Have you been to BadPhorm? Hopefully they will update it with some new details soon.
It was also in the Guardian the other week - they have got their PR guys out early it seems. BBC website was quoting some privacy expert saying how good Phorm was for privacy
Pointless effort - Brown will say that it is the matter for private companies and that's the end of it.
Those guys will be brought down by bad publicity that will force ISPs to back out of this crap.
Oh really? Like it forced BT to can their Indian call centres and run a reasonable help line? Ask any survivor of repeated 3-hour phone calls to Bangalore tellin them to reset their router and call the manufacturer for more help (with a BT line problem).
Google doesn't track every non-google page you browse, unless you're signed into the account, or you have the toolbar. You can always use a different search engine - for free.
Virgin media are thinking of implementing this to my IS Provision without my permission. I'm none too chuffed about this. I could always switch, sure. I may well do so.
Also - google doesn't install one of it's cookies when you browse to a.n.other site at random, the moment you open your browser.
No - I'm not on about them obtaining the data, it's what they do with it that counts. Selling on all my internet activity, tracking it all, storing it and building up a profile of me based on it, to be used to sell me stuff - is that not a little problematic?

* * *

▸ DIRECTIONS
**a)** Reproduce the Phorm discussion from "Oh really? Like" up to and including "well do so.".
**b)** List every organization, company, or website named in the Phorm discussion, in the order they first appear.
**c)** Answer these questions from the Phorm discussion:
(i) How long were the repeated phone calls to Bangalore?
(ii) Which company is thinking of implementing this without the writer's permission?
(iii) What does the discussion predict Brown will say?
The data that follow are separate material, unrelated to the Phorm discussion.

▸ AVAILABLE DATA
* * *

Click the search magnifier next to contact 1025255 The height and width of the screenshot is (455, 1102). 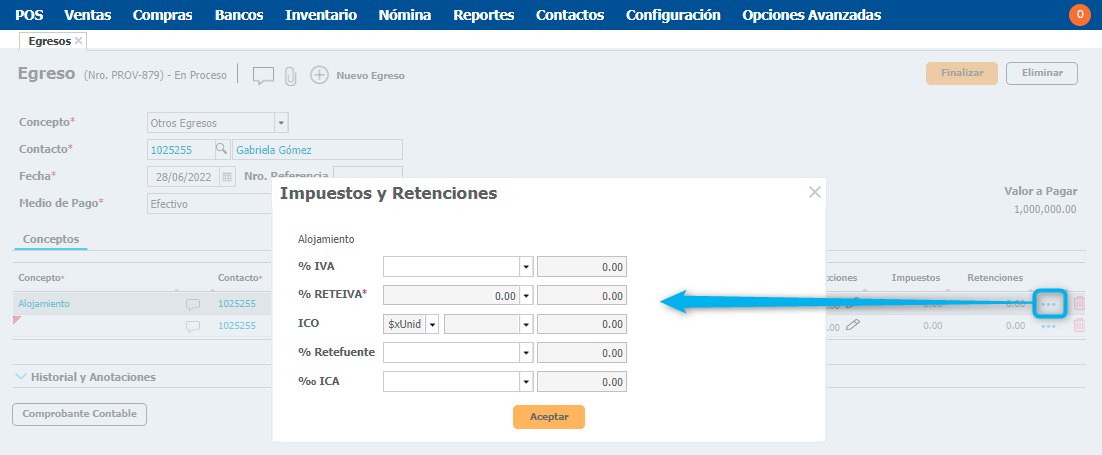tap(221, 150)
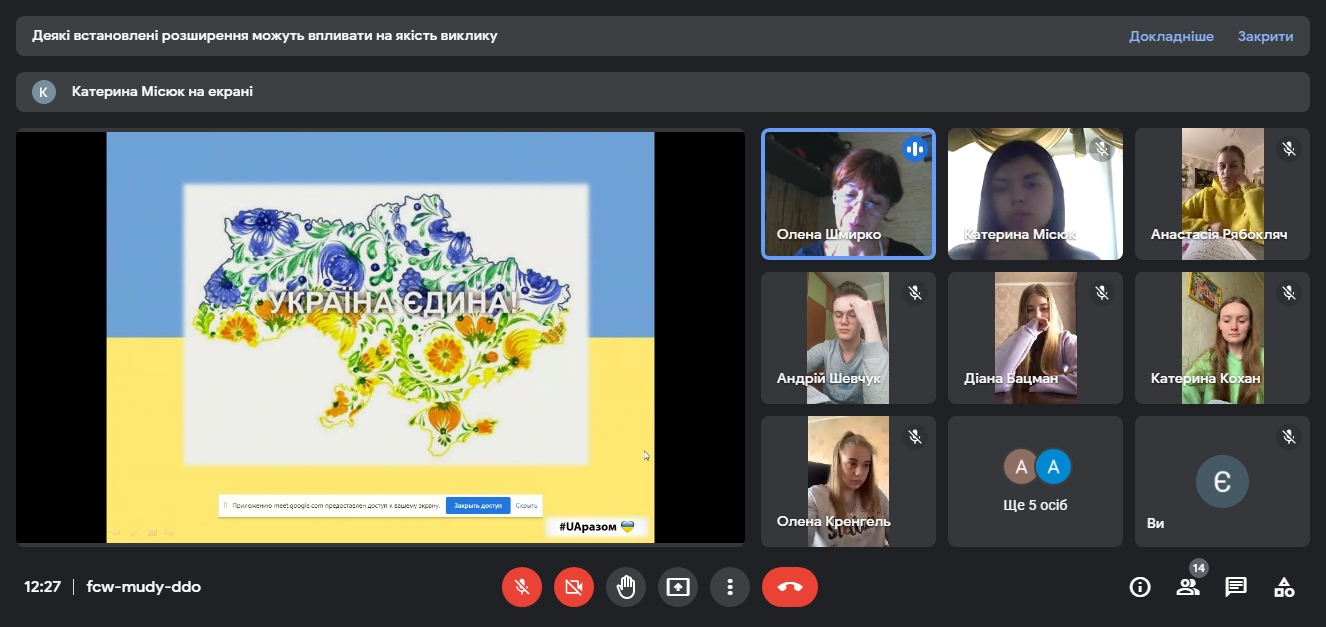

* * *

▸ ANSWERS FOR THIS EXERCISE
**a)**
Oh really? Like it forced BT to can their Indian call centres and run a reasonable help line? Ask any survivor of repeated 3-hour phone calls to Bangalore tellin them to reset their router and call the manufacturer for more help (with a BT line problem).
Google doesn't track every non-google page you browse, unless you're signed into the account, or you have the toolbar. You can always use a different search engine - for free.
Virgin media are thinking of implementing this to my IS Provision without my permission. I'm none too chuffed about this. I could always switch, sure. I may well do so.

**b)**
BadPhorm
the Guardian
BBC (website)
Phorm
BT
Google
Virgin Media

**c)**
(i) Three hours each.
(ii) Virgin Media.
(iii) That it is the matter for private companies.